Stored items
Start of Block

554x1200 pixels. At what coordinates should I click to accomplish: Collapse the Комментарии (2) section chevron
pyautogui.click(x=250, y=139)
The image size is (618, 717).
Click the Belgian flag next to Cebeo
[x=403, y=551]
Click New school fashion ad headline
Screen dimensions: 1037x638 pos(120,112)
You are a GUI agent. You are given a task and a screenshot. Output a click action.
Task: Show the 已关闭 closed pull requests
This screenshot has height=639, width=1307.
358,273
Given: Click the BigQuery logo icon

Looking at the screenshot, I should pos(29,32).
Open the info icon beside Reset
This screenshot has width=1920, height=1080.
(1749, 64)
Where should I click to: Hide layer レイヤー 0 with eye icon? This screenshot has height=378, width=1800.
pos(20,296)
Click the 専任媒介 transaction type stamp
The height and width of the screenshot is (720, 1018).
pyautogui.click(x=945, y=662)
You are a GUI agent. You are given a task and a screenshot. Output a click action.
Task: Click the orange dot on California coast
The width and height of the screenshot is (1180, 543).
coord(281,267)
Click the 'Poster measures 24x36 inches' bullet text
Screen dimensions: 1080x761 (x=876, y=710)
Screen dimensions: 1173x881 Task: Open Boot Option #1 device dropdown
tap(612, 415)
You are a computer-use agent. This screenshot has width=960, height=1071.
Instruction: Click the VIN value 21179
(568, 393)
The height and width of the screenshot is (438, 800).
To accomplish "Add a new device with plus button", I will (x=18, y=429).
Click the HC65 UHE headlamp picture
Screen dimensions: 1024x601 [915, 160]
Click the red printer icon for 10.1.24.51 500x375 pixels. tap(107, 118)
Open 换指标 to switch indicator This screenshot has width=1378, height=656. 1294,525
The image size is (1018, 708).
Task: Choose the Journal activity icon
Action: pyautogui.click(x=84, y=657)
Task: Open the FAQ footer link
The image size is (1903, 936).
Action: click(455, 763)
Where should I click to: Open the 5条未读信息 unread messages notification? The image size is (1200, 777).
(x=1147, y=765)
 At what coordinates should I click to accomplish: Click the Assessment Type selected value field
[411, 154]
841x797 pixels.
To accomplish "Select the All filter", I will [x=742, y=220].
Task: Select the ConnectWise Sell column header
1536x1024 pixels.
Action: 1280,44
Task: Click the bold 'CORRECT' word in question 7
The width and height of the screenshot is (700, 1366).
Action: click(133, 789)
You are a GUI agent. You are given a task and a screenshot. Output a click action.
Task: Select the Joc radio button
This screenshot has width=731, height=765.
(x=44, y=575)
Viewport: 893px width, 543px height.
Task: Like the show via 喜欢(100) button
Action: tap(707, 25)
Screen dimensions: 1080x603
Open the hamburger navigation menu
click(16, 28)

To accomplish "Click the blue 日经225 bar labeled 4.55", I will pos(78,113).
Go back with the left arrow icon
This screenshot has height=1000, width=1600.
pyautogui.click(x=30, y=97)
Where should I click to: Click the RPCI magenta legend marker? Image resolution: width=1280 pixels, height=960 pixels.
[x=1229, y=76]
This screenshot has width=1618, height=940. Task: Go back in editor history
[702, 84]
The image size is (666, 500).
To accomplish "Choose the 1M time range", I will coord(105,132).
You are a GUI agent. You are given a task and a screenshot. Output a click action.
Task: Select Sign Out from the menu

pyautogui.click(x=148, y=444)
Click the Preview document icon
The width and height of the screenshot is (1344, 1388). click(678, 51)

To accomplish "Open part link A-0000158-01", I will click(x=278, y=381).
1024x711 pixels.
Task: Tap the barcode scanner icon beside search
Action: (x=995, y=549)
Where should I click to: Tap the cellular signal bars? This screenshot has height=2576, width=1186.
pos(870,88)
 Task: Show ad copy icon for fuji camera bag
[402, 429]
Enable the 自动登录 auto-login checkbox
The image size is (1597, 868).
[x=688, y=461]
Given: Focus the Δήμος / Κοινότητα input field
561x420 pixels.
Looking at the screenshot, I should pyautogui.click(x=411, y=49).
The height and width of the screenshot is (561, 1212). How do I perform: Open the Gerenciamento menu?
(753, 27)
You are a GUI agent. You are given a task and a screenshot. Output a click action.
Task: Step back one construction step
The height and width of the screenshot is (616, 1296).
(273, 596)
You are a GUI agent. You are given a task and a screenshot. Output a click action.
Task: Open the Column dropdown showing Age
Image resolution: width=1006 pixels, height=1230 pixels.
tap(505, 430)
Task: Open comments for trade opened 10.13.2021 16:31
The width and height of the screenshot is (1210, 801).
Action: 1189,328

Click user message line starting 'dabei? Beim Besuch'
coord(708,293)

End of Block

AIM OF THE TASK:
Write each record out again exactly.

OUTPUT OF THE TASK:
554x1200 pixels. At what coordinates should I click to accomplish: Collapse the Комментарии (2) section chevron
pyautogui.click(x=250, y=139)
The image size is (618, 717).
Click the Belgian flag next to Cebeo
[x=403, y=551]
Click New school fashion ad headline
Screen dimensions: 1037x638 pos(120,112)
You are a GUI agent. You are given a task and a screenshot. Output a click action.
Task: Show the 已关闭 closed pull requests
This screenshot has height=639, width=1307.
358,273
Given: Click the BigQuery logo icon

Looking at the screenshot, I should pos(29,32).
Open the info icon beside Reset
This screenshot has width=1920, height=1080.
(1749, 64)
Where should I click to: Hide layer レイヤー 0 with eye icon? This screenshot has height=378, width=1800.
pos(20,296)
Click the 専任媒介 transaction type stamp
The height and width of the screenshot is (720, 1018).
pyautogui.click(x=945, y=662)
You are a GUI agent. You are given a task and a screenshot. Output a click action.
Task: Click the orange dot on California coast
The width and height of the screenshot is (1180, 543).
coord(281,267)
Click the 'Poster measures 24x36 inches' bullet text
Screen dimensions: 1080x761 (x=876, y=710)
Screen dimensions: 1173x881 Task: Open Boot Option #1 device dropdown
tap(612, 415)
You are a computer-use agent. This screenshot has width=960, height=1071.
Instruction: Click the VIN value 21179
(568, 393)
The height and width of the screenshot is (438, 800).
To accomplish "Add a new device with plus button", I will (x=18, y=429).
Click the HC65 UHE headlamp picture
Screen dimensions: 1024x601 [915, 160]
Click the red printer icon for 10.1.24.51 500x375 pixels. tap(107, 118)
Open 换指标 to switch indicator This screenshot has width=1378, height=656. 1294,525
The image size is (1018, 708).
Task: Choose the Journal activity icon
Action: pyautogui.click(x=84, y=657)
Task: Open the FAQ footer link
The image size is (1903, 936).
Action: click(455, 763)
Where should I click to: Open the 5条未读信息 unread messages notification? The image size is (1200, 777).
(x=1147, y=765)
 At what coordinates should I click to accomplish: Click the Assessment Type selected value field
[411, 154]
841x797 pixels.
To accomplish "Select the All filter", I will [x=742, y=220].
Task: Select the ConnectWise Sell column header
1536x1024 pixels.
Action: 1280,44
Task: Click the bold 'CORRECT' word in question 7
The width and height of the screenshot is (700, 1366).
Action: click(133, 789)
You are a GUI agent. You are given a task and a screenshot. Output a click action.
Task: Select the Joc radio button
This screenshot has width=731, height=765.
(x=44, y=575)
Viewport: 893px width, 543px height.
Task: Like the show via 喜欢(100) button
Action: tap(707, 25)
Screen dimensions: 1080x603
Open the hamburger navigation menu
click(16, 28)

To accomplish "Click the blue 日经225 bar labeled 4.55", I will pos(78,113).
Go back with the left arrow icon
This screenshot has height=1000, width=1600.
pyautogui.click(x=30, y=97)
Where should I click to: Click the RPCI magenta legend marker? Image resolution: width=1280 pixels, height=960 pixels.
[x=1229, y=76]
This screenshot has width=1618, height=940. Task: Go back in editor history
[702, 84]
The image size is (666, 500).
To accomplish "Choose the 1M time range", I will coord(105,132).
You are a GUI agent. You are given a task and a screenshot. Output a click action.
Task: Select Sign Out from the menu

pyautogui.click(x=148, y=444)
Click the Preview document icon
The width and height of the screenshot is (1344, 1388). click(678, 51)

To accomplish "Open part link A-0000158-01", I will click(x=278, y=381).
1024x711 pixels.
Task: Tap the barcode scanner icon beside search
Action: (x=995, y=549)
Where should I click to: Tap the cellular signal bars? This screenshot has height=2576, width=1186.
pos(870,88)
 Task: Show ad copy icon for fuji camera bag
[402, 429]
Enable the 自动登录 auto-login checkbox
The image size is (1597, 868).
[x=688, y=461]
Given: Focus the Δήμος / Κοινότητα input field
561x420 pixels.
Looking at the screenshot, I should pyautogui.click(x=411, y=49).
The height and width of the screenshot is (561, 1212). How do I perform: Open the Gerenciamento menu?
(753, 27)
You are a GUI agent. You are given a task and a screenshot. Output a click action.
Task: Step back one construction step
The height and width of the screenshot is (616, 1296).
(273, 596)
You are a GUI agent. You are given a task and a screenshot. Output a click action.
Task: Open the Column dropdown showing Age
Image resolution: width=1006 pixels, height=1230 pixels.
tap(505, 430)
Task: Open comments for trade opened 10.13.2021 16:31
The width and height of the screenshot is (1210, 801).
Action: 1189,328

Click user message line starting 'dabei? Beim Besuch'
coord(708,293)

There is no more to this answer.